Auschwitz museum spokesman Pawel Sawicki told MailOnline: ‘There is almost no personal information on the objects, yet the fact that they were found near the ruins of gas chamber and crematorium III indicates that they belonged to Jews murdered by the German Nazi in the gas chambers.

‘These people were told that they were being resettled and they took their personal belongings with them.

‘The items found were most probably things which they had in their pockets when they were entering the undressing room of the gas chamber.

‘There are some Hungarian, some Hebrew and Polish inscriptions found on some of the objects.’

Auschwitz was set up by Nazi Germany in occupied Poland in 1940. The first extermination of prisoners took place in September 1941, and the camp quickly became a major site for Hitler’s crazed Final Solution. Between 1942 and late 1944, tens of thousands of Jews were delivered to the camp’s horrific gas chambers from across German-occupied Europe.

Upon arrival, they were made to line up while SS monsters divided them into two groups – those who were fit for work and those who were not. Those deemed unfit were taken straight to the gas chambers and exterminated. At least 1.1 million prisoners died at Auschwitz, around 90 percent of them were Jewish.

Gas Chamber and Crematorium III, where the latest discoveries were originally found, was put into operation in the summer of 1943. The gas chamber was an underground room covered by a reinforced concrete roof and a layer of dirt. Deadly Zyklon-B gas in the form of pellets was poured through a hole in the roof.

The bodies were then taken by lift up to the ground floor were there were five large ovens and burnt. The building was blown up by fleeing Nazis in January 1945 just days before the Red Army liberated the camp.

Auschwitz Museum director Piotr Cywinski said: ‘The objects found during the works are not only a remarkable testimony to the history of the camp and the extermination conducted by the Germans, but also a moving personal testimony of the victims.

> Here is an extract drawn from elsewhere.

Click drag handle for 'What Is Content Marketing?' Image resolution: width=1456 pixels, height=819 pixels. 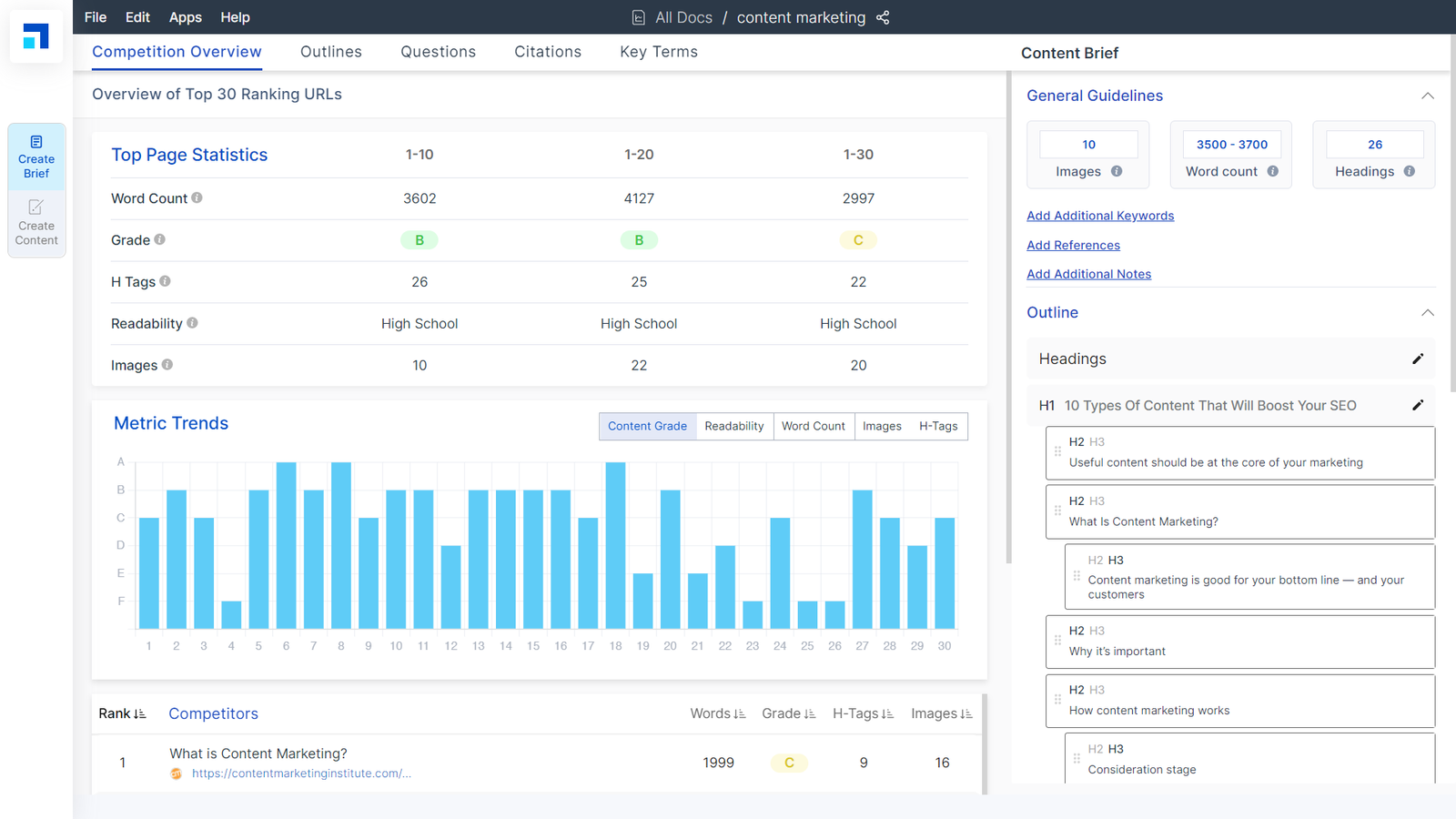click(1057, 511)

‘In most cases, these are the last personal belongings of the Jews led to death in the gas chambers upon selection at the ramp.’

Museum staff were put onto the trail of the thousands of personal belongings after viewing an old documentary about the excavations carried out in 1967.

Mr Cywinski added: ‘I had considered the discovery of such a huge collection in whole after nearly half a century as unlikely as finding the treasure of the lost Galleon.

‘I can only try to imagine why the lost objects were deposited in these boxes just after digging up.

‘The excavations were carried out in the summer of 1967, near the gas chambers and crematoria.

‘Presumably, they were supposed to be analysed and studied, or perhaps someone even had the intention to write an extensive research paper on the subject.

‘The excavations were carried out in the summer of 1967, near the gas chambers and crematoria.

‘Presumably, they were supposed to be analysed and studied, or perhaps someone even had the intention to write an extensive research paper on the subject.

‘This is a unique collection in every way. Meanwhile, a few months later, there was a political turnabout in 1968 and the communist authority took a clearly anti-Semitic course.

‘Perhaps, that is why they did not hurry with the implementation and closure of this project. The times then were difficult for topics related to the Holocaust.’

Now museum staff will begin the complicated task of cataloguing the collection and trying to identify who the possessions originally belonged to. Auschwitz Museum spokesman Pawel Sawicki told MailOnline: ‘It will take us a long time to research the whole collection.

‘Right know we will start a process of documenting and researching the items and checking their state of preservation. Many of them will need conservation.

‘In terms of identifying the owners in most cases it will not be possible, since there are almost no traces which can lead us to an individual person. Yet, maybe something will be found during the documentation process.’